Je suis allongée, nue, dans le lit. J'étais déjà allongée chez moi, dans ma petite chambre à Anima. Tant de choses sont arrivées depuis. J'étais au fond du trou, des forces tentaculaires me retenaient sur le matelas. Se lever était une épreuve, comme si je pesais aussi lourd que du plomb. Je n'avais goût à rien, tout était fade. C'était sans doute une espèce de dépression. Je n'ai pas voulu aller voir un médecin, même si ma famille m'y encourageait. Pour lui raconter quoi ? Que je souffrais d'un mal ordinaire ? J'avais le cœur brisé. 

Un cœur brisé, va savoir qui a inventé cette expression. Cette personne devait être dans un grand jour d'inspiration, car quoi de plus vrai ? Cette cellule de prison au Pôle... Vide. Si vide. Trop vide. Pourquoi vide ? Les sens qui s'emmêlent, le cerveau qui bascule. Une pointe de panique. De l'incompréhension. Les pensées comme du coton. Ça rame à contre-courant pour avancer. Pourquoi la cellule est vide ? 

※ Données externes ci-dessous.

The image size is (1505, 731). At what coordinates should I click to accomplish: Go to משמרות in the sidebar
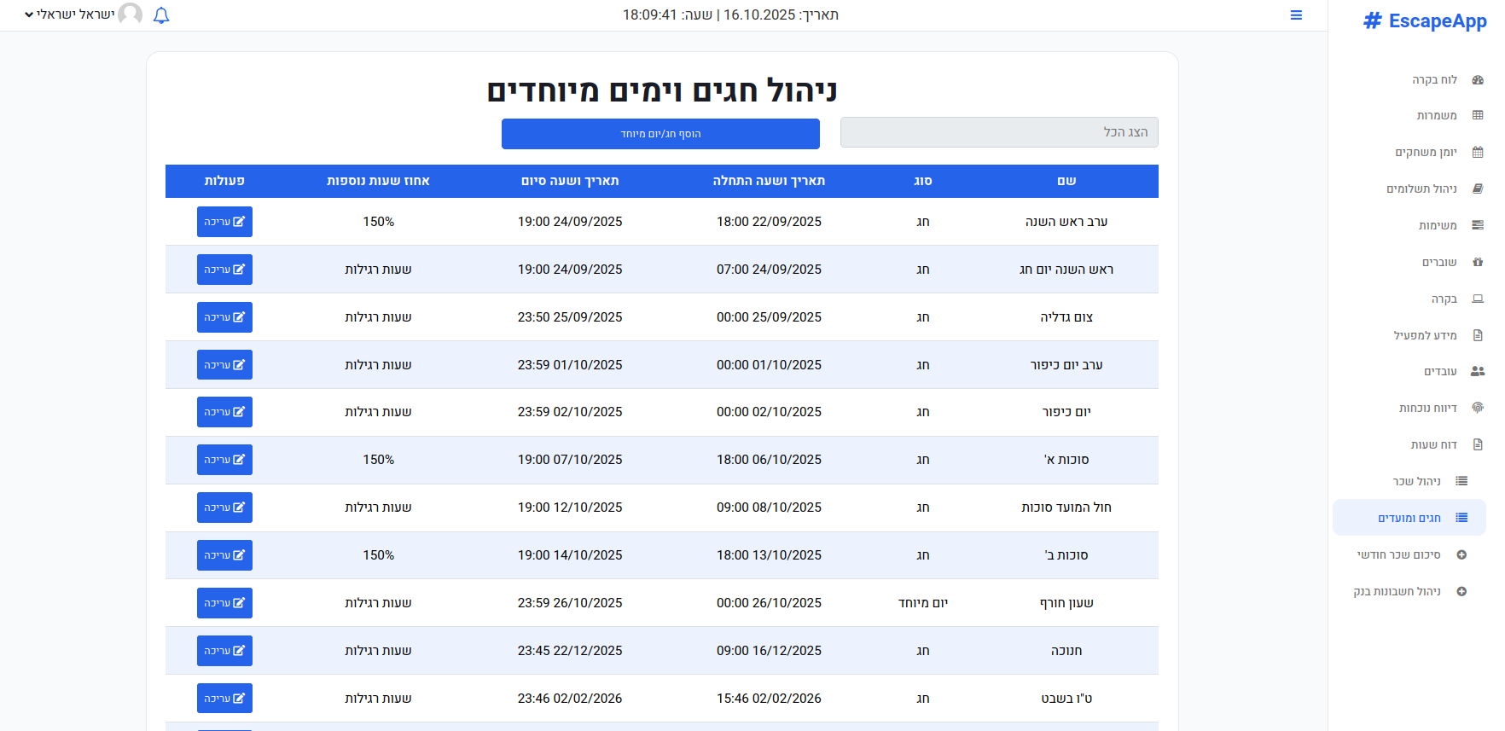tap(1437, 116)
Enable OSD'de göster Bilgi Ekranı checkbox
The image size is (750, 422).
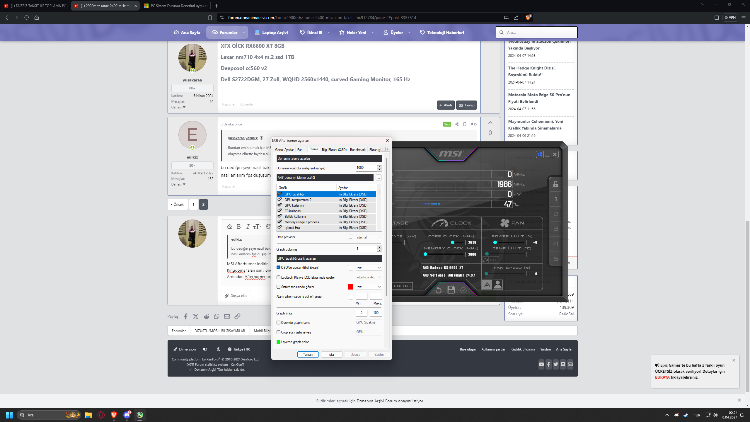pos(278,268)
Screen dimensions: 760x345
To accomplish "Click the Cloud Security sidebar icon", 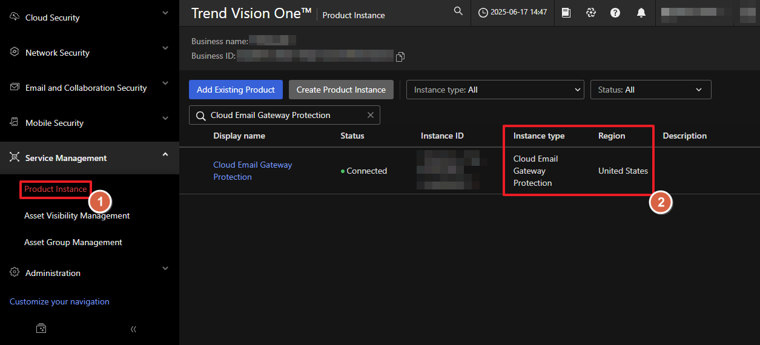I will [15, 17].
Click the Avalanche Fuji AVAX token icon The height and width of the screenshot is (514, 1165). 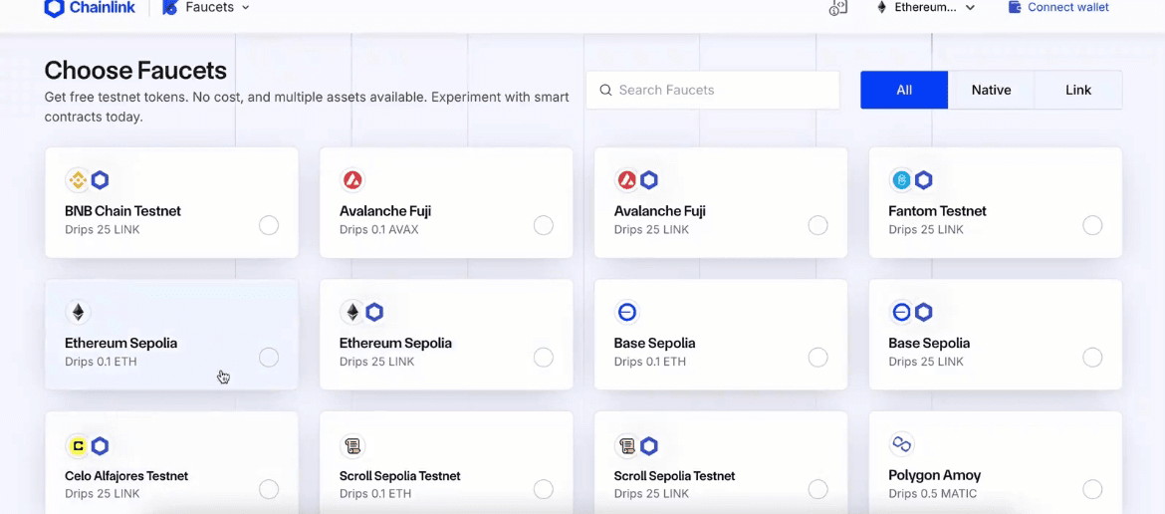352,180
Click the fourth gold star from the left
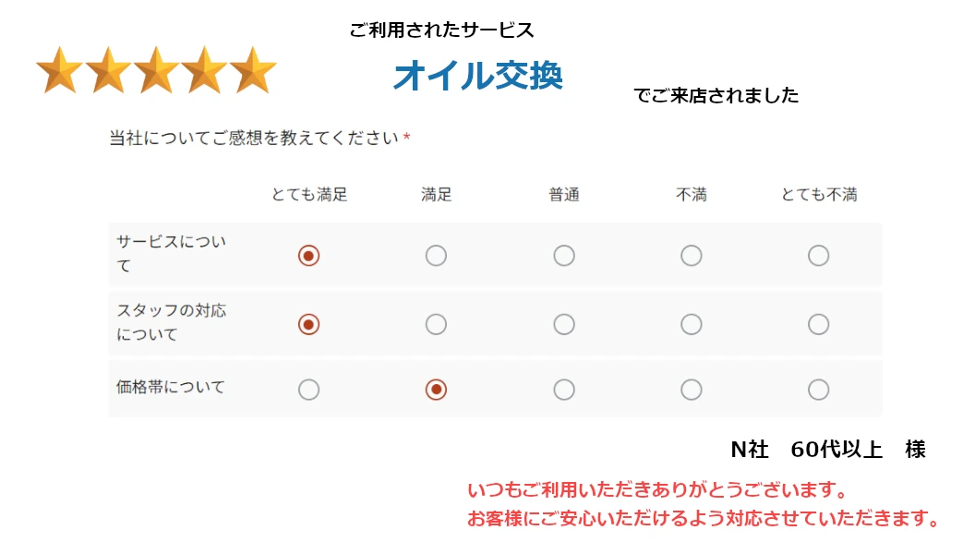975x554 pixels. (x=204, y=71)
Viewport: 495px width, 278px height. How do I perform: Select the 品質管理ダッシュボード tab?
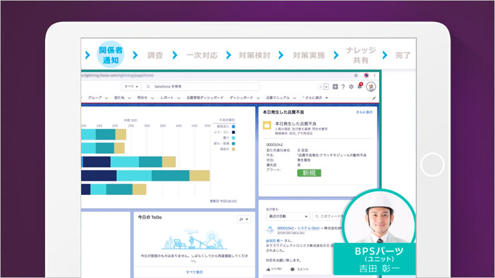pos(206,98)
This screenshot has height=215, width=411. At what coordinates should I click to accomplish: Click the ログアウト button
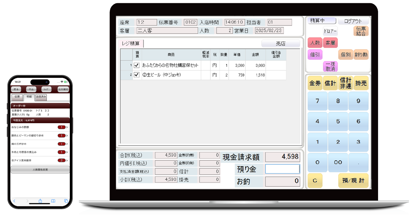pyautogui.click(x=353, y=21)
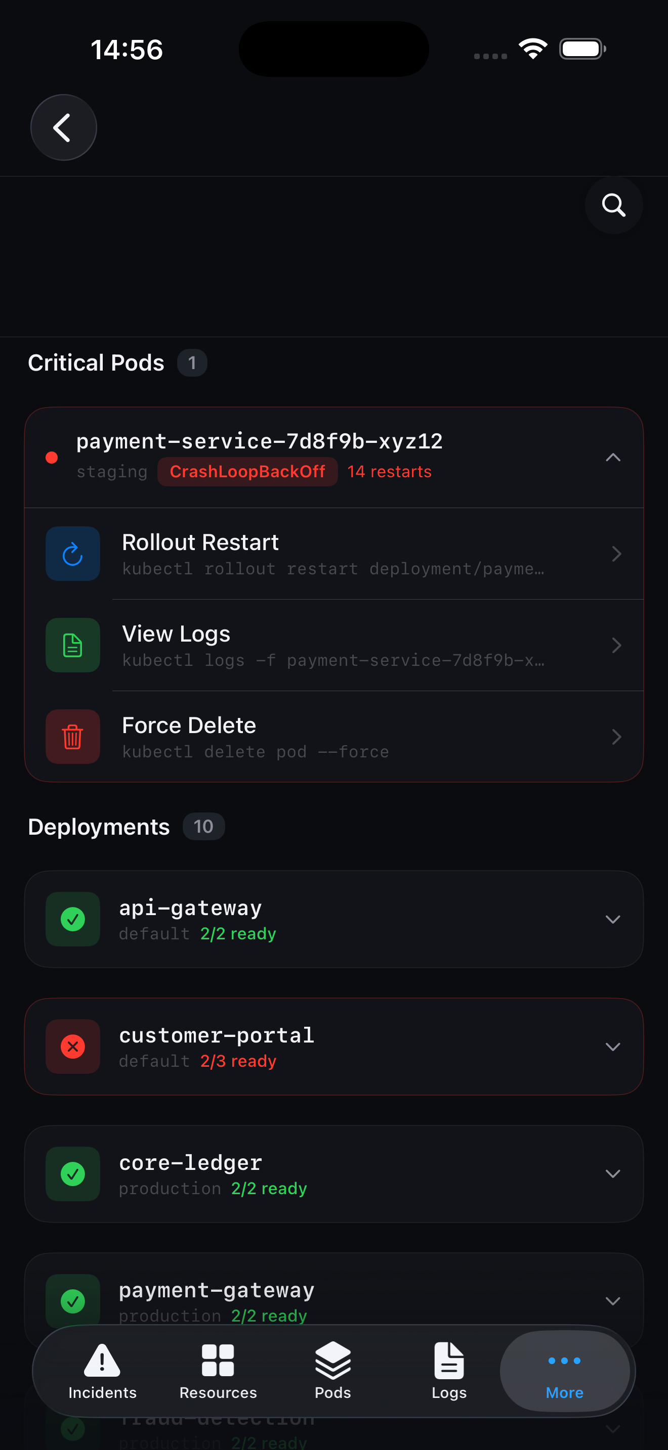Tap the red Force Delete trash icon
668x1450 pixels.
73,736
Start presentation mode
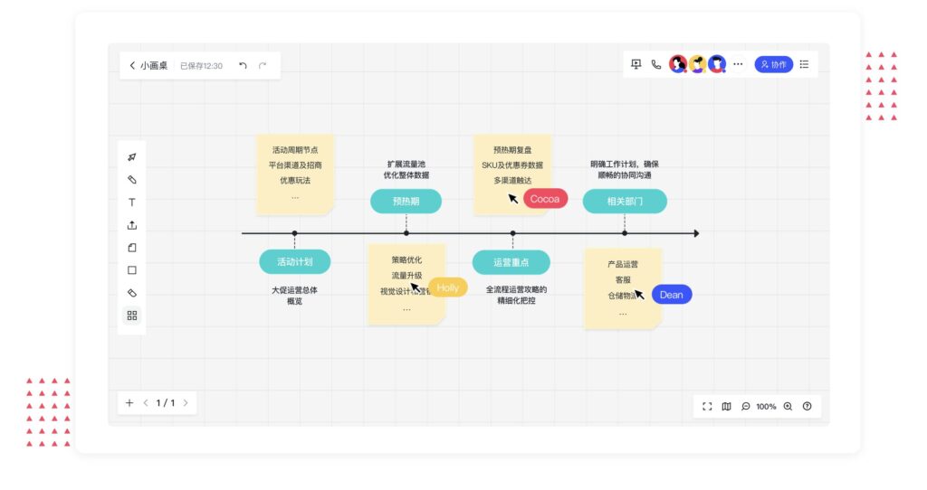927x490 pixels. [x=636, y=64]
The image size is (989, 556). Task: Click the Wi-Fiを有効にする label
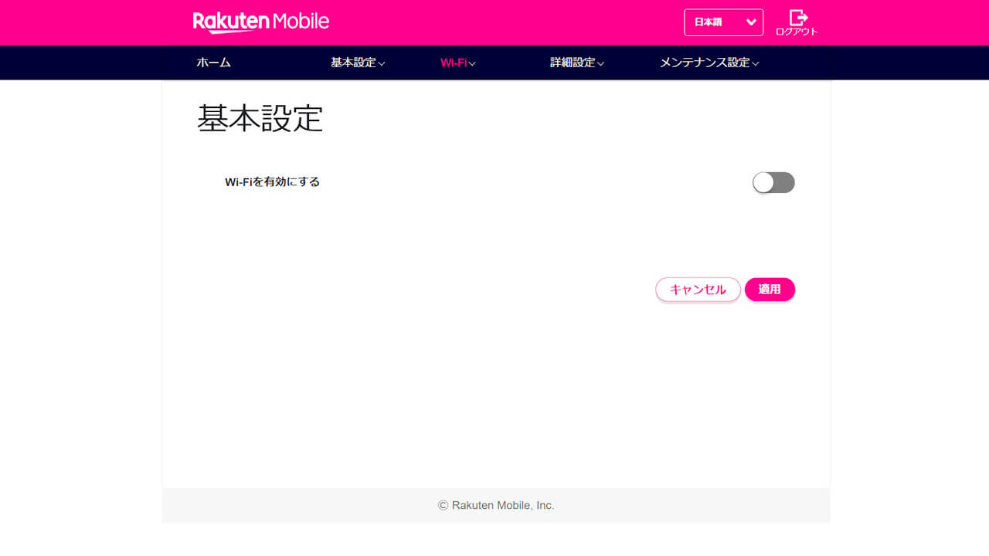click(272, 182)
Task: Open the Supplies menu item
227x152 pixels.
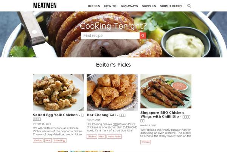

Puis quand on comprend, le cœur qui se serre. Qui se brise, littéralement. Comme si ce cœur était fait de cristal, qu'on l'avait confié à quelqu'un. Les mains de l'autre le tiennent, le chérissent et l'embrassent, puis tout d'un coup le cœur tombe et éclate en mille morceaux sur le sol. Ça fait du bruit, un son aigu qui siffle douloureusement dans les oreilles. Les morceaux ont glissé partout, sous les armoires et les bibliothèques, dans la poussière. Jamais on ne va pouvoir tout récupérer pour tout recoller ! C'est impossible ! On essaye de ramasser et on se coupe les doigts. Les phalanges saignent et ça pique. Mon cœur était brisé, mon estomac noué. 

Maintenant, je suis toujours allongée dans un lit, mais je ne suis plus seule. Je le regarde dormir. Je ne l'avais jamais vu faire. Je m'étais même demandé si cela lui arrivait. Il a l'air plus apaisé que jamais. J'ai envie de caresser sa joue, en le frôlant seulement, aussi délicatement que possible. J'hésite. Si je le fais, je risque de rompre la douce harmonie. Alors, je reste immobile et je l'observe. Je cale ma respiration sur la sienne. J'inspire, j'expire. 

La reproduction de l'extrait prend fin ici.